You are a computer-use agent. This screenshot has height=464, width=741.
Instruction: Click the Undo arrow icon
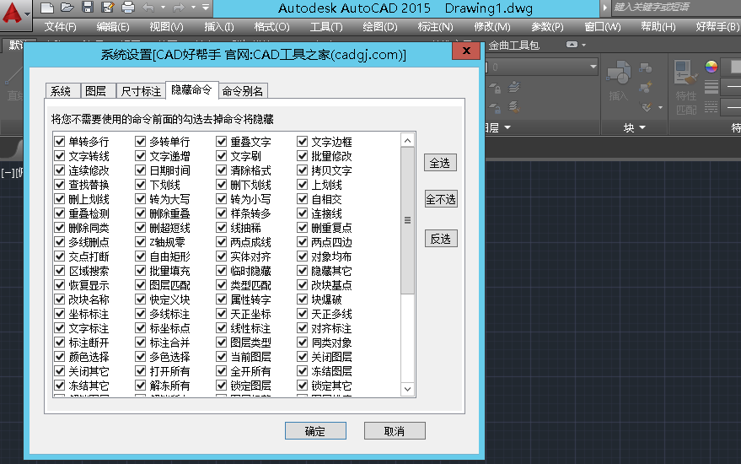[148, 8]
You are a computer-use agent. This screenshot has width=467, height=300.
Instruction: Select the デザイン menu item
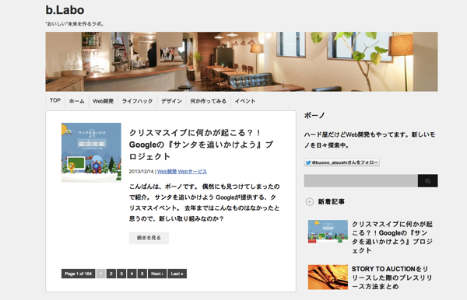[x=171, y=101]
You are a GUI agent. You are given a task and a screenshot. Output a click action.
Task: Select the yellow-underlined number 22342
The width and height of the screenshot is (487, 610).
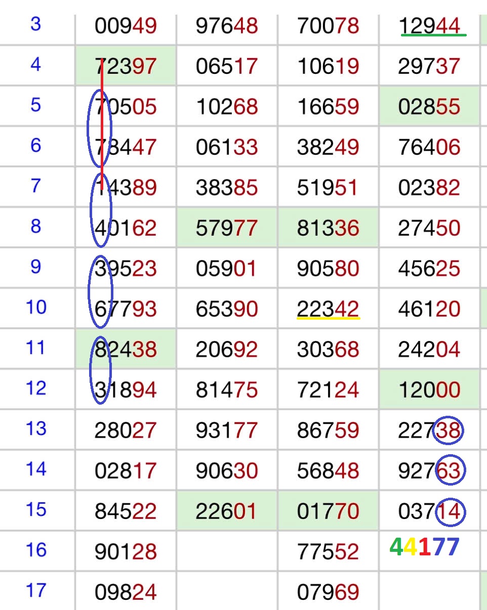pos(328,309)
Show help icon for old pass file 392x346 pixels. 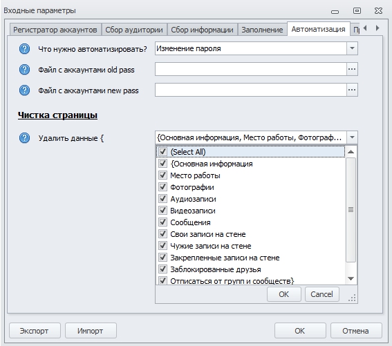(x=24, y=70)
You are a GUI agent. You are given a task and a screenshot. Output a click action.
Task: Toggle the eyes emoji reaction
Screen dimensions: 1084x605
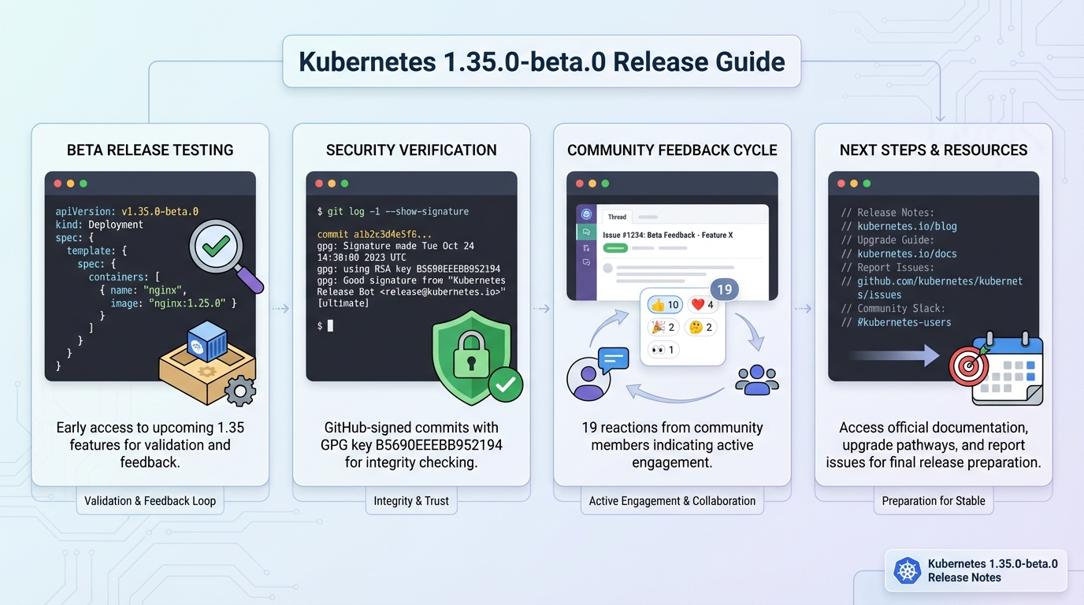tap(663, 349)
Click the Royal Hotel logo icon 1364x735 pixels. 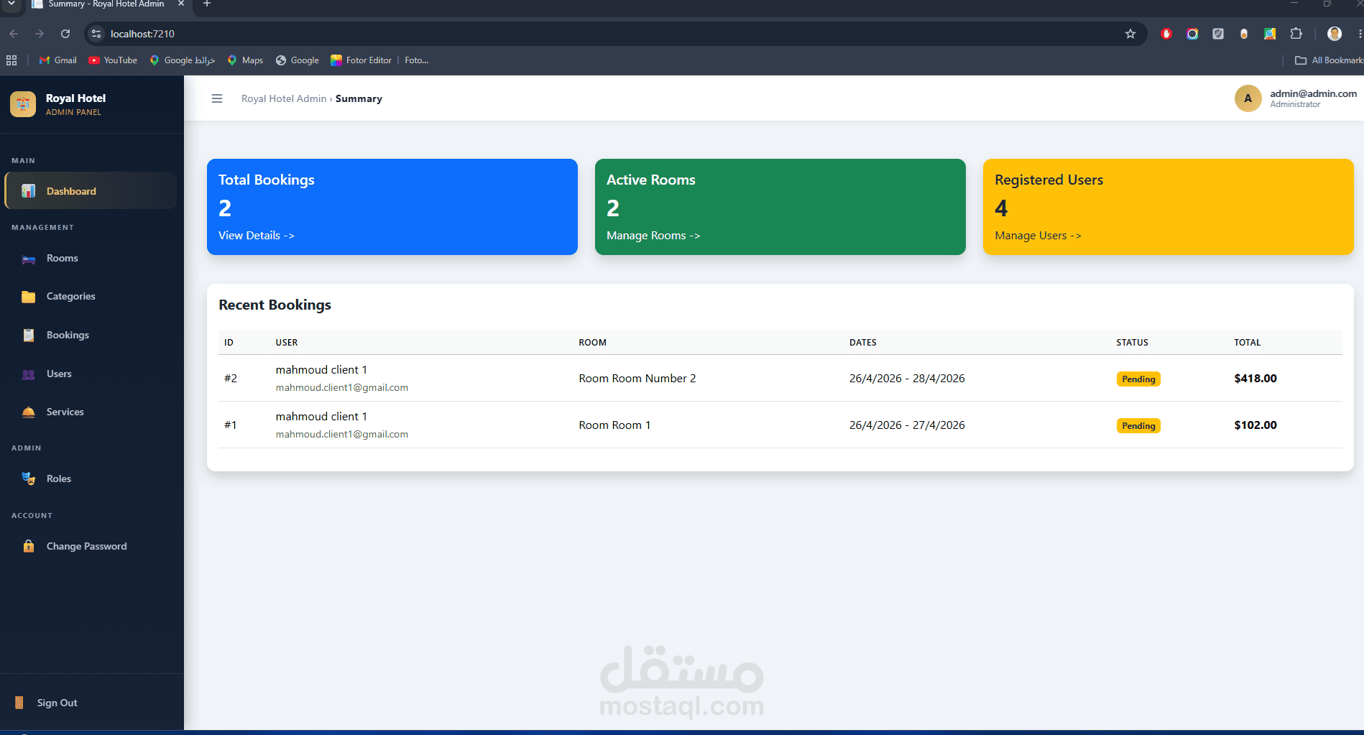pos(23,104)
────────────────────
What is being asked
Examine the records and pull out every line where the string "This" occurs.

Output of the exercise
You are a computer-use agent. This screenshot has height=464, width=741.
You are a computer-use agent. This screenshot has width=467, height=300.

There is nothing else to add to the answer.